OBJECTIVE |
Could you output every line of the material below verbatim, with nothing changed?

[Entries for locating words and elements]
<<<<

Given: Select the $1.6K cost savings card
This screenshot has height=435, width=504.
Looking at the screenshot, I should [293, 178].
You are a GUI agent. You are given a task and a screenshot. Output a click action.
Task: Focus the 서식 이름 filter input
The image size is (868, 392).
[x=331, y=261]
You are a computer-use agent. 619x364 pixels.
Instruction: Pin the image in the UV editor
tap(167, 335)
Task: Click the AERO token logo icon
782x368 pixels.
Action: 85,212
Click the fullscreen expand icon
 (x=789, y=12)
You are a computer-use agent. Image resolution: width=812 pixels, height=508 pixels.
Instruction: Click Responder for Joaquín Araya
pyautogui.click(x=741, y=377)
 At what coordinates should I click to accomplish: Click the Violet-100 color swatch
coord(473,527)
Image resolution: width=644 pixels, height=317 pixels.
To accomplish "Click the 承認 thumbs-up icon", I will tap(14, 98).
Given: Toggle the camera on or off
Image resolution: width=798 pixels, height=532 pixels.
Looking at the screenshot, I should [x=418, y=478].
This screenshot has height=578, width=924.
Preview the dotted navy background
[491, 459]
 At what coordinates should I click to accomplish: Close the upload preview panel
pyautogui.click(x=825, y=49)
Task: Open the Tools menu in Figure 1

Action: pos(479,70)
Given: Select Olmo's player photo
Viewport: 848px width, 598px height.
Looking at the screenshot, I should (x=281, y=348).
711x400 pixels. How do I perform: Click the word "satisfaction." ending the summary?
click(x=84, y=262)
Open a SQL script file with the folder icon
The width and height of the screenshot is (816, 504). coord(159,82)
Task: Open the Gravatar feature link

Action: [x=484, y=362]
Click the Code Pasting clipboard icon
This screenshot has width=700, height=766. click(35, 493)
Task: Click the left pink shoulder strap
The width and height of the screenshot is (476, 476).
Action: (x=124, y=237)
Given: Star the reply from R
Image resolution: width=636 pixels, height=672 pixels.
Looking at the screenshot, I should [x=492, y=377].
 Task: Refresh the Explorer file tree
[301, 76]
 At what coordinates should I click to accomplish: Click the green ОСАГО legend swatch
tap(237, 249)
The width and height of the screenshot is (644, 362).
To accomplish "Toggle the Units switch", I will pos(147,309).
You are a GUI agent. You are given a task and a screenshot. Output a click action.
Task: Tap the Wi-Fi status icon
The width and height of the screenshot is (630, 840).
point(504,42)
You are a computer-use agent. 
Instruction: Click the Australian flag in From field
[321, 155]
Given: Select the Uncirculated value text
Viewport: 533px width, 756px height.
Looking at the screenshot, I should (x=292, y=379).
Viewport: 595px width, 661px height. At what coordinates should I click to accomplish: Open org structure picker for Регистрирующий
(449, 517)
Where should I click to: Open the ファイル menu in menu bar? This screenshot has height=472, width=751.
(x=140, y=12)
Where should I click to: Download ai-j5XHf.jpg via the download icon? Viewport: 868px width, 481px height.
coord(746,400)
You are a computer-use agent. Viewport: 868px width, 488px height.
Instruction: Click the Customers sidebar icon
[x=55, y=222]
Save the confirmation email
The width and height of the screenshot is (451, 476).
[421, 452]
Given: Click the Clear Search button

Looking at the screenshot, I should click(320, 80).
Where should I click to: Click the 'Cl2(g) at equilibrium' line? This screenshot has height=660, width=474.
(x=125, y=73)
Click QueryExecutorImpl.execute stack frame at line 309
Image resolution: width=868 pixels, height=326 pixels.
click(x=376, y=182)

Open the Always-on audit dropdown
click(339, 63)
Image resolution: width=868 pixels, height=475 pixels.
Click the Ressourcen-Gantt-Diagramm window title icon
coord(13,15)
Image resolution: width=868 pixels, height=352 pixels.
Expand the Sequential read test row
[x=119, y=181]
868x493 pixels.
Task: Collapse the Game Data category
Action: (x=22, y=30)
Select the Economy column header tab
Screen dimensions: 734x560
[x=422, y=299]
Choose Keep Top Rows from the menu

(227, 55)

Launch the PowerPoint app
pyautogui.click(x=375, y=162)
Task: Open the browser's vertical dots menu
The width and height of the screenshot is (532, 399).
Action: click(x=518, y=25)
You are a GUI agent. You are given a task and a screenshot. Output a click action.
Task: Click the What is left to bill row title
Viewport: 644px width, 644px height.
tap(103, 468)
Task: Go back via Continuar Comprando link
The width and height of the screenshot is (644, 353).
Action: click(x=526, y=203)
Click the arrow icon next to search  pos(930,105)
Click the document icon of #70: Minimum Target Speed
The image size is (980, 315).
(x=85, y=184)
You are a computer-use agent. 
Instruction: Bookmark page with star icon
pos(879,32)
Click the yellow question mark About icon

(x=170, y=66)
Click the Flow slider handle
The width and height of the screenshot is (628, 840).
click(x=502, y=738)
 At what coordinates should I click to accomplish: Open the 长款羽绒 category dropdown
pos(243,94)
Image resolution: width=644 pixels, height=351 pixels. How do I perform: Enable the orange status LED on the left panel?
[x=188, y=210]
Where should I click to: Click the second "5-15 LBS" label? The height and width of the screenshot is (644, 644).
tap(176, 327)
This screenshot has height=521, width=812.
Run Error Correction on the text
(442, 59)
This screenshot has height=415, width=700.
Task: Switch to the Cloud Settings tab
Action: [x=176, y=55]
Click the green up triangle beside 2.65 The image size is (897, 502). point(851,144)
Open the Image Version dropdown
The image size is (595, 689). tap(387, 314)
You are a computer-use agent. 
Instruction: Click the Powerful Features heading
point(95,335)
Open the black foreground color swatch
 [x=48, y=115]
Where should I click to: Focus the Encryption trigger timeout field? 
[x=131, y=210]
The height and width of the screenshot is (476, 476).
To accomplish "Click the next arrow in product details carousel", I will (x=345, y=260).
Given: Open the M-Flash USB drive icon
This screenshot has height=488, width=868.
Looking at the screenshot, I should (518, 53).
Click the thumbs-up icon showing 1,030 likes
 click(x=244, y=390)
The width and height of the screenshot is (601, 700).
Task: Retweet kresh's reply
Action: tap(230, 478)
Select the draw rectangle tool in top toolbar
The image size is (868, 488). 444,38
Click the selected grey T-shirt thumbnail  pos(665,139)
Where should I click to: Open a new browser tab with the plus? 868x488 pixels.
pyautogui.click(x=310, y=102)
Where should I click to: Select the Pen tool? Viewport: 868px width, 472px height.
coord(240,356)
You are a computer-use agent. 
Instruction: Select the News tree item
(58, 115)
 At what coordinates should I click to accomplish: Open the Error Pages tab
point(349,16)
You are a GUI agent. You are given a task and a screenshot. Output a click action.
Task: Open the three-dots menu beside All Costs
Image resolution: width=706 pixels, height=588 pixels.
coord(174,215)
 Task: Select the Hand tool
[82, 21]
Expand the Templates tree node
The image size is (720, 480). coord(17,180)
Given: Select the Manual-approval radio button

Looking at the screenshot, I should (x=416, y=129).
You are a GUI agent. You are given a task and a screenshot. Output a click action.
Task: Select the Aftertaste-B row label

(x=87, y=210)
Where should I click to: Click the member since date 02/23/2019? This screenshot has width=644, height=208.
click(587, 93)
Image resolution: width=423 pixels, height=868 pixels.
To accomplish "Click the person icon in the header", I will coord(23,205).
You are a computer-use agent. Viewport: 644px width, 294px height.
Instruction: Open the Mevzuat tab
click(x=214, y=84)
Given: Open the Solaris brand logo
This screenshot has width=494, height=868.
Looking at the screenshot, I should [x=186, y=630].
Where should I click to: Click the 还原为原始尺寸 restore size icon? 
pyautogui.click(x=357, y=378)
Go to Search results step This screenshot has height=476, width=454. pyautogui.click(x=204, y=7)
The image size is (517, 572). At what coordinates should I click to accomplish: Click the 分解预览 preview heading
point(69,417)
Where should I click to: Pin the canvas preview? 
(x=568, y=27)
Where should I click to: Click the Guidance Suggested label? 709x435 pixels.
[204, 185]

>>>>

SOLVED PROBLEM |
Given: Select the $1.6K cost savings card
This screenshot has height=435, width=504.
Looking at the screenshot, I should [293, 178].
You are a GUI agent. You are given a task and a screenshot. Output a click action.
Task: Focus the 서식 이름 filter input
The image size is (868, 392).
[x=331, y=261]
You are a computer-use agent. 619x364 pixels.
Instruction: Pin the image in the UV editor
tap(167, 335)
Task: Click the AERO token logo icon
782x368 pixels.
Action: 85,212
Click the fullscreen expand icon
 (x=789, y=12)
You are a computer-use agent. Image resolution: width=812 pixels, height=508 pixels.
Instruction: Click Responder for Joaquín Araya
pyautogui.click(x=741, y=377)
 At what coordinates should I click to accomplish: Click the Violet-100 color swatch
coord(473,527)
Image resolution: width=644 pixels, height=317 pixels.
To accomplish "Click the 承認 thumbs-up icon", I will tap(14, 98).
Given: Toggle the camera on or off
Image resolution: width=798 pixels, height=532 pixels.
Looking at the screenshot, I should [x=418, y=478].
This screenshot has height=578, width=924.
Preview the dotted navy background
[491, 459]
 At what coordinates should I click to accomplish: Close the upload preview panel
pyautogui.click(x=825, y=49)
Task: Open the Tools menu in Figure 1

Action: pos(479,70)
Given: Select Olmo's player photo
Viewport: 848px width, 598px height.
Looking at the screenshot, I should (x=281, y=348).
711x400 pixels. How do I perform: Click the word "satisfaction." ending the summary?
click(x=84, y=262)
Open a SQL script file with the folder icon
The width and height of the screenshot is (816, 504). coord(159,82)
Task: Open the Gravatar feature link

Action: [x=484, y=362]
Click the Code Pasting clipboard icon
This screenshot has width=700, height=766. click(35, 493)
Task: Click the left pink shoulder strap
The width and height of the screenshot is (476, 476).
Action: (x=124, y=237)
Given: Star the reply from R
Image resolution: width=636 pixels, height=672 pixels.
Looking at the screenshot, I should [x=492, y=377].
 Task: Refresh the Explorer file tree
[301, 76]
 At what coordinates should I click to accomplish: Click the green ОСАГО legend swatch
tap(237, 249)
The width and height of the screenshot is (644, 362).
To accomplish "Toggle the Units switch", I will pos(147,309).
You are a GUI agent. You are given a task and a screenshot. Output a click action.
Task: Tap the Wi-Fi status icon
The width and height of the screenshot is (630, 840).
point(504,42)
You are a computer-use agent. 
Instruction: Click the Australian flag in From field
[321, 155]
Given: Select the Uncirculated value text
Viewport: 533px width, 756px height.
Looking at the screenshot, I should (x=292, y=379).
Viewport: 595px width, 661px height. At what coordinates should I click to accomplish: Open org structure picker for Регистрирующий
(449, 517)
Where should I click to: Open the ファイル menu in menu bar? This screenshot has height=472, width=751.
(x=140, y=12)
Where should I click to: Download ai-j5XHf.jpg via the download icon? Viewport: 868px width, 481px height.
coord(746,400)
You are a computer-use agent. Viewport: 868px width, 488px height.
Instruction: Click the Customers sidebar icon
[x=55, y=222]
Save the confirmation email
The width and height of the screenshot is (451, 476).
[421, 452]
Given: Click the Clear Search button

Looking at the screenshot, I should click(320, 80).
Where should I click to: Click the 'Cl2(g) at equilibrium' line? This screenshot has height=660, width=474.
(x=125, y=73)
Click QueryExecutorImpl.execute stack frame at line 309
Image resolution: width=868 pixels, height=326 pixels.
click(x=376, y=182)

Open the Always-on audit dropdown
click(339, 63)
Image resolution: width=868 pixels, height=475 pixels.
Click the Ressourcen-Gantt-Diagramm window title icon
coord(13,15)
Image resolution: width=868 pixels, height=352 pixels.
Expand the Sequential read test row
[x=119, y=181]
868x493 pixels.
Task: Collapse the Game Data category
Action: (x=22, y=30)
Select the Economy column header tab
Screen dimensions: 734x560
[x=422, y=299]
Choose Keep Top Rows from the menu

(227, 55)

Launch the PowerPoint app
pyautogui.click(x=375, y=162)
Task: Open the browser's vertical dots menu
The width and height of the screenshot is (532, 399).
Action: click(x=518, y=25)
You are a GUI agent. You are given a task and a screenshot. Output a click action.
Task: Click the What is left to bill row title
Viewport: 644px width, 644px height.
tap(103, 468)
Task: Go back via Continuar Comprando link
The width and height of the screenshot is (644, 353).
Action: click(x=526, y=203)
Click the arrow icon next to search  pos(930,105)
Click the document icon of #70: Minimum Target Speed
The image size is (980, 315).
(x=85, y=184)
You are a computer-use agent. 
Instruction: Bookmark page with star icon
pos(879,32)
Click the yellow question mark About icon

(x=170, y=66)
Click the Flow slider handle
The width and height of the screenshot is (628, 840).
click(x=502, y=738)
 At what coordinates should I click to accomplish: Open the 长款羽绒 category dropdown
pos(243,94)
Image resolution: width=644 pixels, height=351 pixels. How do I perform: Enable the orange status LED on the left panel?
[x=188, y=210]
Where should I click to: Click the second "5-15 LBS" label? The height and width of the screenshot is (644, 644).
tap(176, 327)
This screenshot has height=521, width=812.
Run Error Correction on the text
(442, 59)
This screenshot has height=415, width=700.
Task: Switch to the Cloud Settings tab
Action: [x=176, y=55]
Click the green up triangle beside 2.65 The image size is (897, 502). point(851,144)
Open the Image Version dropdown
The image size is (595, 689). tap(387, 314)
You are a computer-use agent. 
Instruction: Click the Powerful Features heading
point(95,335)
Open the black foreground color swatch
 [x=48, y=115]
Where should I click to: Focus the Encryption trigger timeout field? 
[x=131, y=210]
The height and width of the screenshot is (476, 476).
To accomplish "Click the next arrow in product details carousel", I will (x=345, y=260).
Given: Open the M-Flash USB drive icon
This screenshot has height=488, width=868.
Looking at the screenshot, I should (518, 53).
Click the thumbs-up icon showing 1,030 likes
 click(x=244, y=390)
The width and height of the screenshot is (601, 700).
Task: Retweet kresh's reply
Action: tap(230, 478)
Select the draw rectangle tool in top toolbar
The image size is (868, 488). 444,38
Click the selected grey T-shirt thumbnail  pos(665,139)
Where should I click to: Open a new browser tab with the plus? 868x488 pixels.
pyautogui.click(x=310, y=102)
Where should I click to: Select the Pen tool? Viewport: 868px width, 472px height.
coord(240,356)
You are a computer-use agent. 
Instruction: Select the News tree item
(58, 115)
 At what coordinates should I click to accomplish: Open the Error Pages tab
point(349,16)
You are a GUI agent. You are given a task and a screenshot. Output a click action.
Task: Open the three-dots menu beside All Costs
Image resolution: width=706 pixels, height=588 pixels.
coord(174,215)
 Task: Select the Hand tool
[82, 21]
Expand the Templates tree node
The image size is (720, 480). coord(17,180)
Given: Select the Manual-approval radio button

Looking at the screenshot, I should (x=416, y=129).
You are a GUI agent. You are given a task and a screenshot. Output a click action.
Task: Select the Aftertaste-B row label

(x=87, y=210)
Where should I click to: Click the member since date 02/23/2019? This screenshot has width=644, height=208.
click(587, 93)
Image resolution: width=423 pixels, height=868 pixels.
To accomplish "Click the person icon in the header", I will coord(23,205).
You are a computer-use agent. Viewport: 644px width, 294px height.
Instruction: Open the Mevzuat tab
click(x=214, y=84)
Given: Open the Solaris brand logo
This screenshot has width=494, height=868.
Looking at the screenshot, I should [x=186, y=630].
Where should I click to: Click the 还原为原始尺寸 restore size icon? 
pyautogui.click(x=357, y=378)
Go to Search results step This screenshot has height=476, width=454. pyautogui.click(x=204, y=7)
The image size is (517, 572). At what coordinates should I click to accomplish: Click the 分解预览 preview heading
point(69,417)
Where should I click to: Pin the canvas preview? 
(x=568, y=27)
Where should I click to: Click the Guidance Suggested label? 709x435 pixels.
[204, 185]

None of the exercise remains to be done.